Policies rooted in history
Today’s policies of protection also had roots in another historical event. The Tuskegee Syphilis Study, which began in 1932, was supposed to last six months. It actually lasted 40 years, during which time participants had no way to opt out and were denied treatment that could have cured them.
When those details came to light in the early 1970s, Congress wrote the National Research Act, which passed in 1974. That generated the Belmont Report, which contained three ethical principles now required in all human research – respect for persons, beneficence and justice.
Allen also detailed different levels of review and of informed consent, both of which are based on the risk present in the research.

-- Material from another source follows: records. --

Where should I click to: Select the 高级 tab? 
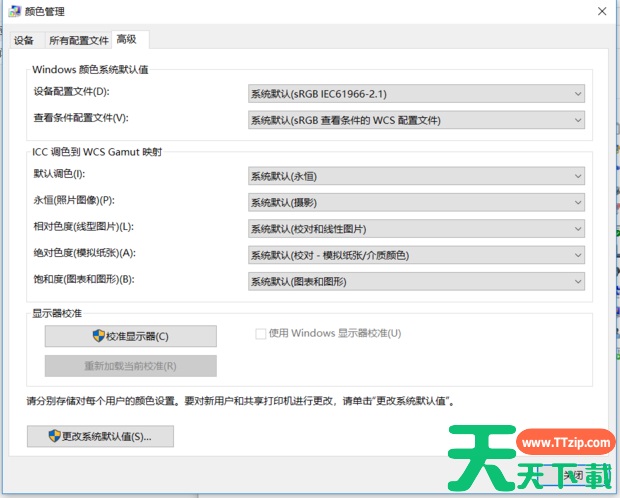127,39
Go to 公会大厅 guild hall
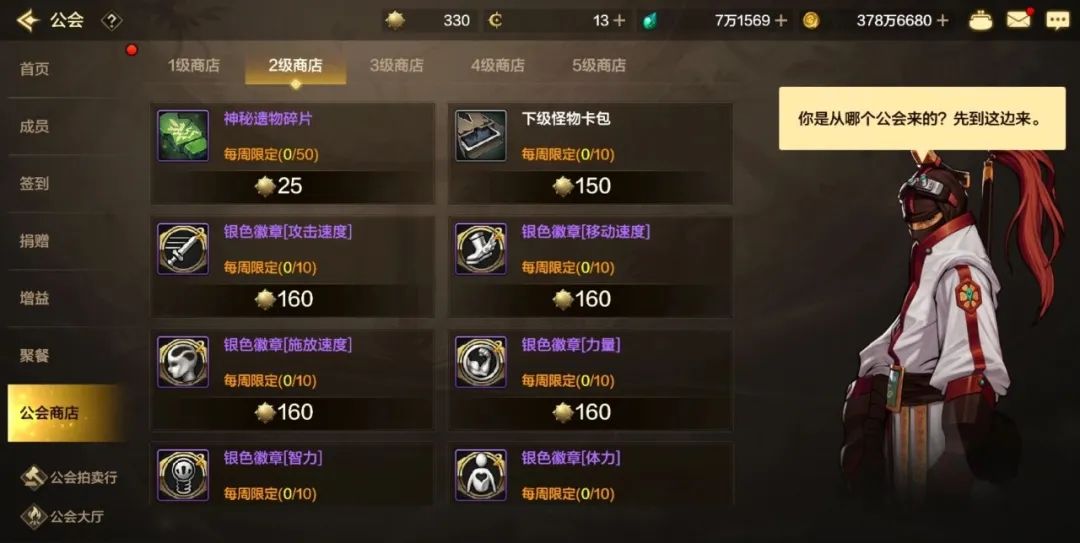This screenshot has height=543, width=1080. click(x=63, y=515)
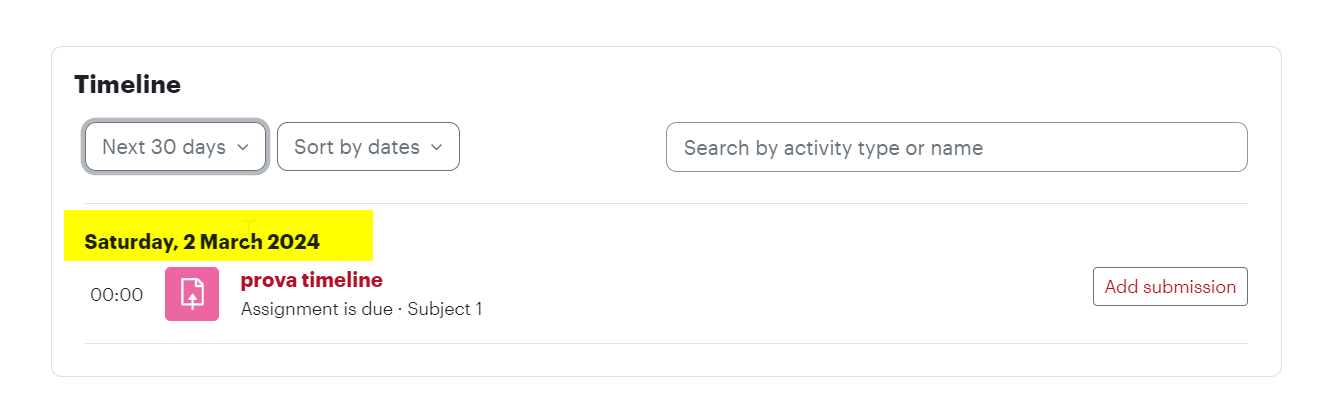The height and width of the screenshot is (394, 1330).
Task: Open the Sort by dates dropdown
Action: click(368, 147)
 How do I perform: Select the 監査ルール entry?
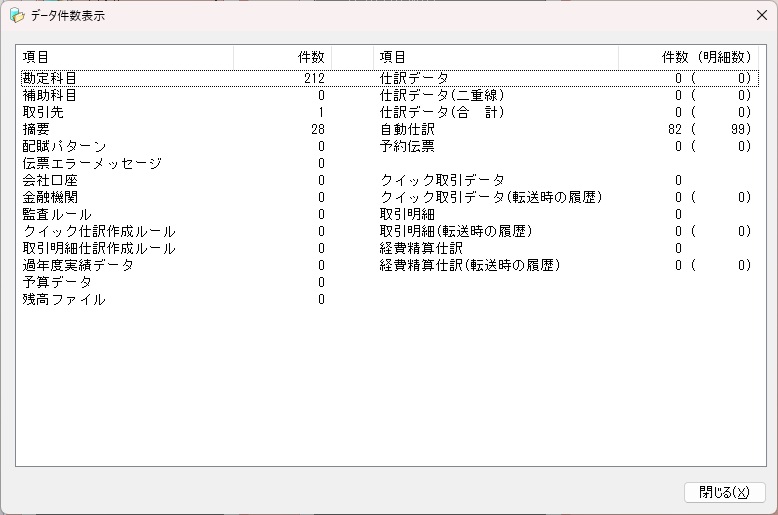57,214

Some informed consent can be verbal, she said, while others can contain 20 pages of information.
She urged student researchers to talk to their faculty advisors and investigate the Office of Research Administration department web site at: http://www.research.uci.edu/ora/hrpp/index.htm for more information.
Improving Micro-engineering
Madou had already piqued the audience’s curiosity by calling his talk “Fractals in Nature and Technology, and Worms in CDs.” The Chancellor’s Professor of Mechanical and Aerospace Engineering first explained why fractals – nature’s design of choice – could improve technology.

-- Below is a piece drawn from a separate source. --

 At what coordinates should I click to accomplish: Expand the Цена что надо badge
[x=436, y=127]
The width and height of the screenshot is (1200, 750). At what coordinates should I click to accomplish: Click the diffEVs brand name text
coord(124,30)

Because of their design, he said, fractals maximize surface area and complete their work with a minimum of effort. He cited the human heart and lungs, as well as trees and snowflakes as examples.
If scientists could mimic the design of fractals, they could build biomedical devices smaller than anything available today. But these structures are extremely difficult to build in the lab.
The answer lies in heating polymers to extremely high temperatures without oxygen so that they can be formed into structures. Using photo-resist lithography, polymers are spun onto a substrate, making a metal plate about 100-200 microns thick. Light is shined on the plates through a mask and when it strikes the polymers, Madou said, it hardens the material into structures. Then the polymers are pyrolized (brought to extremely high temperature), which changes them into carbons. Madou said his group is a world leader in manufacturing these tiny carbon structures that can then be assembled into fractals.
Growing Worms in Space
Changing course drastically, he then shared with the group research that led to a paper he published in the Journal of Genetics last year. The work, originally contracted by NASA, involved spinning tiny worms called C. elegans, which are about 2 millimeters long, onto a compact disc. The worms, which were the only creatures to survive the space shuttle Columbia disaster, provide valuable information on aging and other reactions in space, Madou said, and NASA was looking for ways to grow them in orbit.
He formatted a CD with separate chambers in which to grow the worms, feed them and eliminate waste material. Spinning the CD creates centrifugal forces which allow fluids to move from one chamber to another. The worms are fed E. coli and when the disc is spun, the waste is eliminated. The discs have room for several distinct colonies, allowing researchers to vary conditions in their experiments. And because they are self-replicating, one worm can generate 1,000 worms in a matter of days.
An additional experiment involved controlling the revolutions per minute – which on a CD is about 7,000. These revolutions increase the G forces, allowing scientists to study the worms’ genetics and physiology in hyper-gravity. Madou said the worms’ sense of smell, response, appetite, and muscle structure remained intact at 100 Gs. “You can see these are damn strong worms,” he said, displaying his results.
But researchers determined the worms were accumulating fat, leading to the deduction that they were stressed by the hyper-gravity. Prozac, however, reversed the physiological signs of stress, and because the worms share certain physiological processes with humans, they could be used to study new drugs, Madou concluded.